Unfolding Brain Autoimmunity
In continuation of the Department of Neuroimmunology (1990-2012), this Extended Emeritus Group is centrally interested in the early events triggering brain specific autoimmune responses, as they are supposed to act in the human inflammatory brain disease, Multiple Sclerosis (MS).
It is established that the immune system of healthy individuals – people as well as animals – contains immune cell clones with receptors for the body’s own tissues, self-reactive T and B cells. These persist in the organism in a dormant, innocuous state. However, when responding to particular stimuli, these cells are awakened to attack their particular target organ. They cause disease: Brain specific T cells, for example, mediate inflammation in the central nervous system (CNS).

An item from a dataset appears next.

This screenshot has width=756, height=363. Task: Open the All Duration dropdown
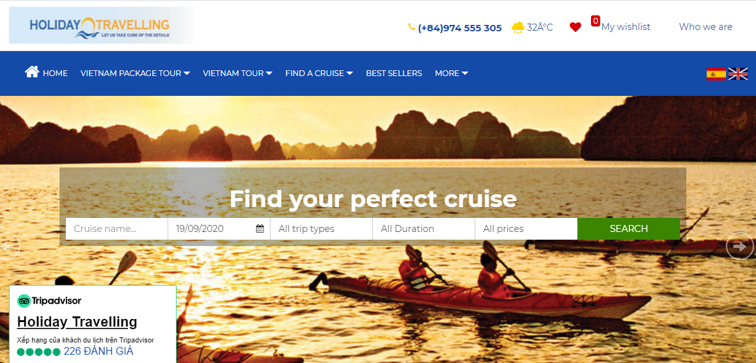pos(424,229)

Activation of self-reactive T cells was traditionally seen as sequel of infections by pathogenic microbes. Recently, however, we observed an alternative and unexpected triggering process: experimental animal models developed by this group, identified the healthy gut flora as a critical trigger of brain autoimmune disease. We are now following in detail the triggering process as it happens in the intestine and ultimately sets off a cascade of events resulting finally in complex autoimmune inflammation in the brain.

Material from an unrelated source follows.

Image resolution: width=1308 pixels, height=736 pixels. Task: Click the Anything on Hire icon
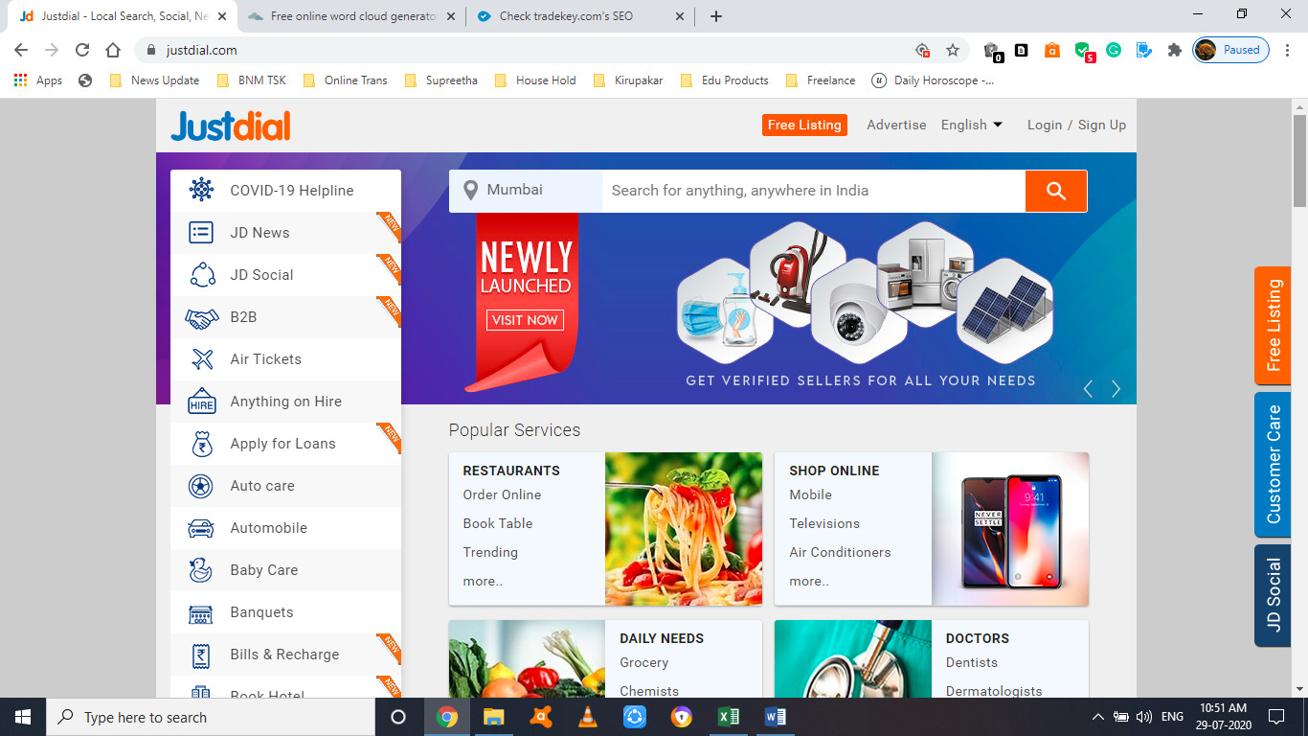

An essential element of our research is the direct observation of early autoimmune interactions in the living animal using cutting-edge real-time imaging approaches. We have adapted two-photon microscopy to retrace the migration of autoimmune lymphocytes from the site of activation through blood circulation, blood-brain barrier into the brain target tissue. These studies now use activation markers developed in-house, which allow not only the observation of migration in the body, but, at the same time indicate the state of activation of each individual cell.
A third core issue of this group is translation of experimental insights to clinical use. In continued close cooperation with the Institute of Clinical Neuroimmunology of the Ludwig Maximilian University (Collaborator: Prof. Dr. Reinhard Hohlfeld, INIM) we have started exploring the role of the gut flora in initiation and course of MS.